Knott’s creative team changed the Tooth Fairy finale, only to make it worse. The impressive winged tooth fairy has been replaced by a guy on stilts in desperate need of a dentist.
I’m not sure what the overarching concept was for Pumpkin Eater, the worst new maze of 2017. There were a lot of pumpkins and cornstalks, but not much else.
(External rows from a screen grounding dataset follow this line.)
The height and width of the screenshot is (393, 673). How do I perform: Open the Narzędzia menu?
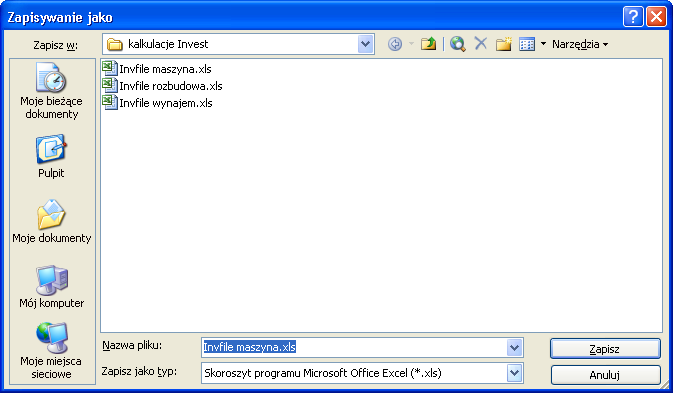click(580, 44)
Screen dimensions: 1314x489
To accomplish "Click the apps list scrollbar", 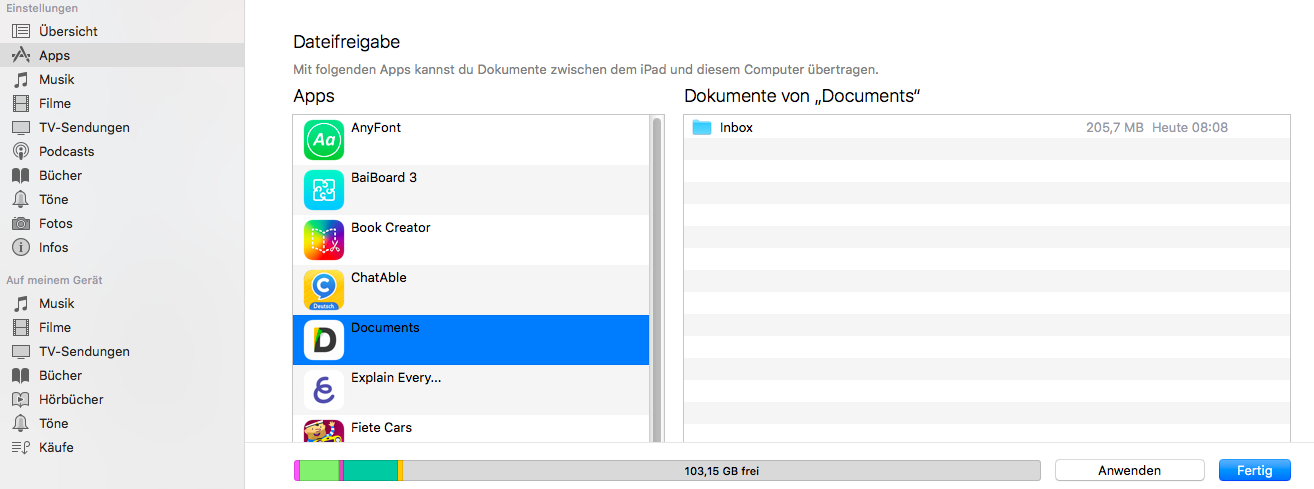I will 657,280.
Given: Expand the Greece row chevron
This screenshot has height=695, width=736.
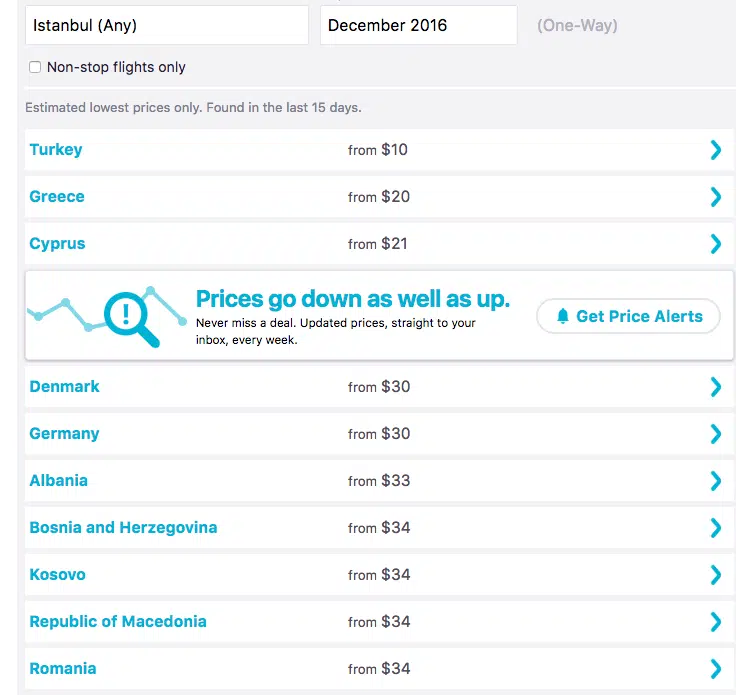Looking at the screenshot, I should (715, 197).
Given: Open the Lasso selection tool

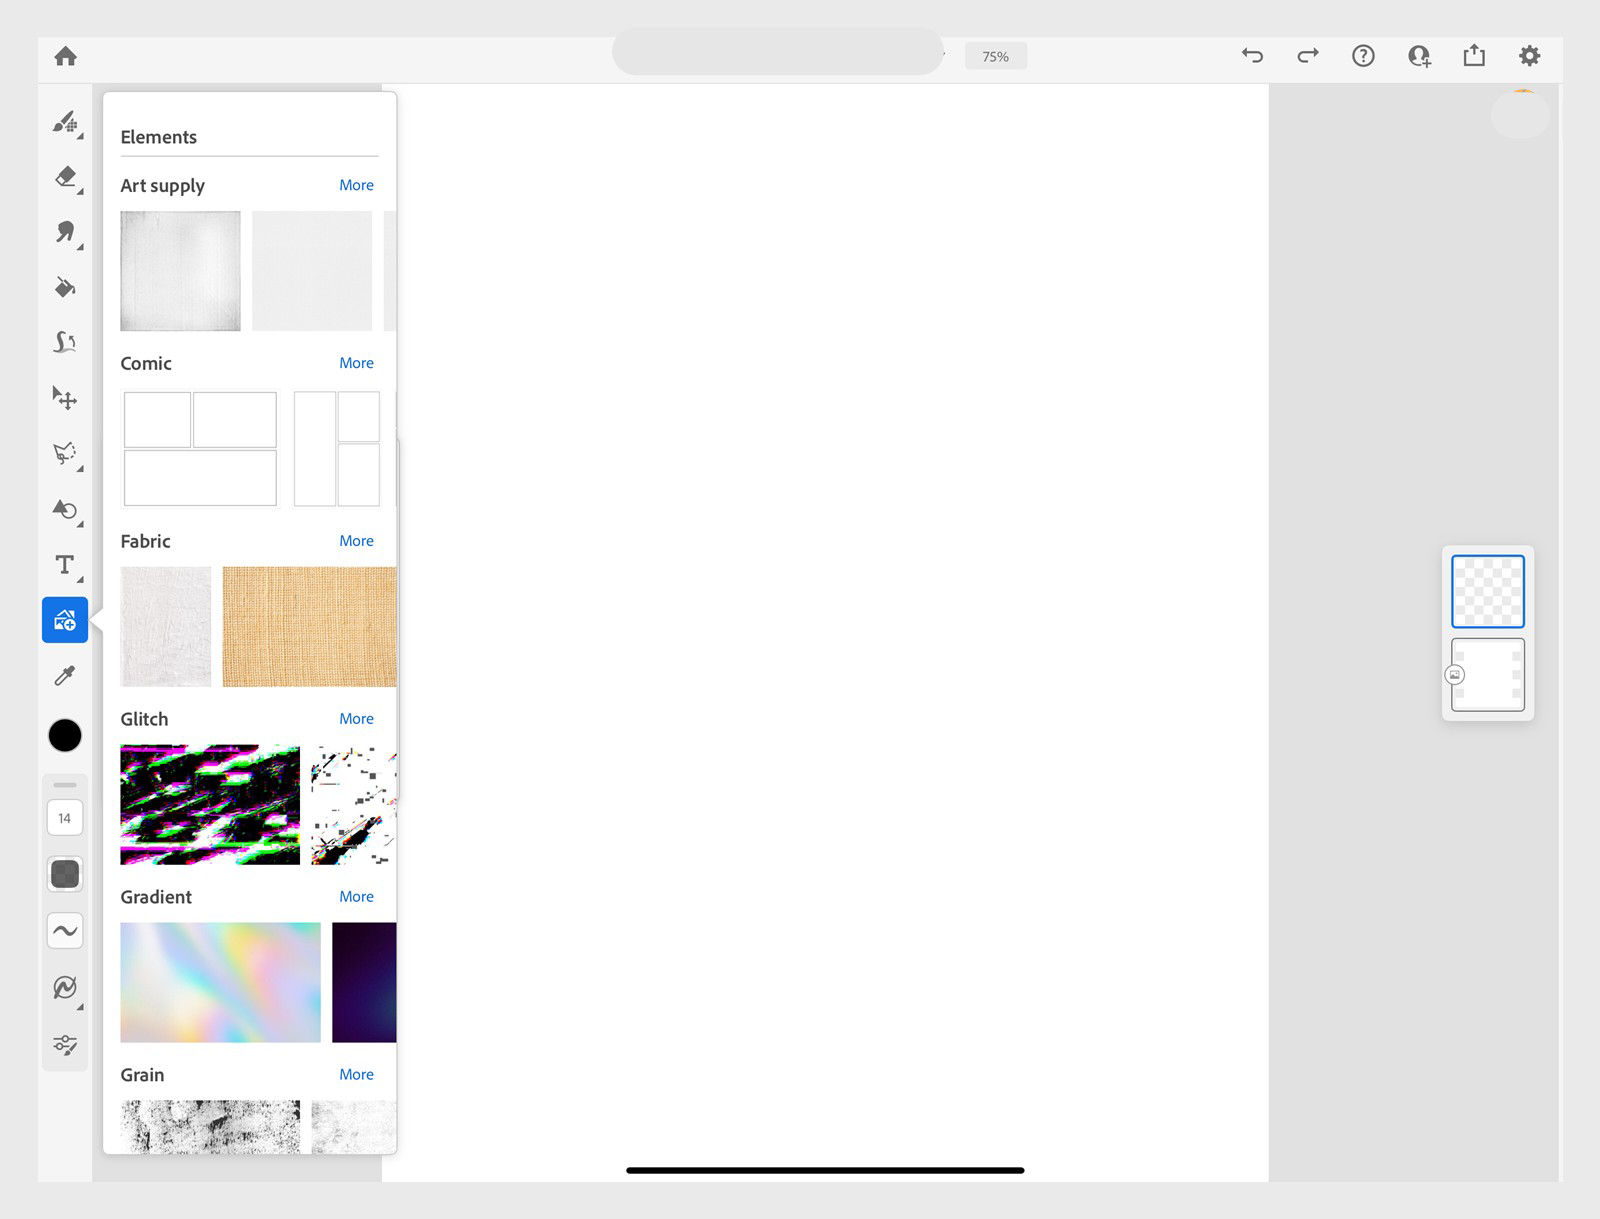Looking at the screenshot, I should point(64,453).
Pumpkin Eater harkens back to some of my least favorite mazes of past Haunts. There wasn’t a whole lot worth seeing and it felt like I’d seen most of it before. It wasn’t scary. It was just annoying and repetitive.
Pumpkin Eater commits the greatest sin of Haunt: It was boring. The good moments were too far and few between. The whole maze could have been condensed to about three scenes.
The entrance through a quaint village of tudor houses raised my hopes, but they were soon dashed. The best part of Pumpkin Eater literally occurred in the last 10 feet of the maze when we walked through a thick cloud of fog across a vibrating floor.
Red Barn reminded me a whole lot of Slaughterhouse, my least favorite Haunt maze of all time. And somehow, Red Barn was even worse than last year’s iteration when at least there was a bit of creepy factor to it. There were no scares. None.
There were a lot of people in peril screaming for our help, but victims aren’t scary. When a girl screamed “Get me out of here,” I could only think of one thing: “Me, too, please.” Red Barn couldn’t end fast enough for me.
This is what Knott’s mazes used to be. It’s time to retire Red Barn and its low-quality, no-concept kin. Knott’s can do and does much better than this now.
Incongruously, Red Barn had the longest line of the night. Mostly because the staff was spacing the groups too far apart. Save your time and your sanity. Skip Red Barn. There’s plenty else to see at Haunt.
Halloween Haunt runs on select nights through Oct. 31 at Knott’s Berry Farm. Knott’s Scary Farm is not recommended for children under age 13 because of the explicit and frightening nature of the event.